James Bowman’s review today, at the American Spectator, of Iron Lady, the Meryl Streep movie about Margaret Thatcher, is right on target. He complains that the movie lingers (and lingers and lingers and lingers) over an almost entirely fictional account of Lady Thatcher in her dotage (yes, she has a form of dementia now, but the film invents its manifestations from thin air), while showing very little of her actual career in public life. Indeed, the entire period from the Falklands War to the end of the Cold War (nine years) is disposed of via a montage that lasts all of about 45 seconds, or maybe a minute.
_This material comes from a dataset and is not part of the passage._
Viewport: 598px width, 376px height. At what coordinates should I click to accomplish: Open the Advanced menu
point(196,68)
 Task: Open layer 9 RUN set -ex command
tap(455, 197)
We see plenty of flashbacks of her showing her iron, but very, very little that indicate what she is showing her iron about. As Bowman writes, the producers have made “a political movie from which the politics has been extracted as a taxidermist draws out the brain of an animal he is stuffing through its nose. If there were any politics in it, they would have had to pick a side and portray Margaret Thatcher as essentially right or essentially wrong, so offending a significant portion of their potential audience who are, more than 30 years later, still passionately committed to one view or the other.
But this is foolish. They still could have avoided taking sides while portraying a lot more of the events of her career from a basically neutral standpoint. This isn’t journalism, of course, but even today there are good journalists who show that an even-handed neutrality in reporting can avoid betraying any bias while still portraying events in an interesting, dramatic (but not dramatized), even gripping manner. If print journalists can do this, it should be even easier for film-makers to do so.
For instance, a film-maker need evince no position on Thatcher’s philosophy in order to have Streep-as-Thatcher recreate the famous phone call in which Thatcher told the elder Bush to not “go wobbly” against Saddam Hussein. One need not agree with Thatcher’s support of Ronald Reagan’s hard line in the Cold War to show her making a speech in support of deploying mid-range missiles in Europe. And so on. Plenteous drama is achievable without necessarily taking sides. But the film-makers do none of this. As a result, they take the remarkable life of an indomitable lady and turn it into a series of brief flashbacks supporting the story of an almost pathetically confused old dame. Again, go back and read Bowman’s review. Good stuff.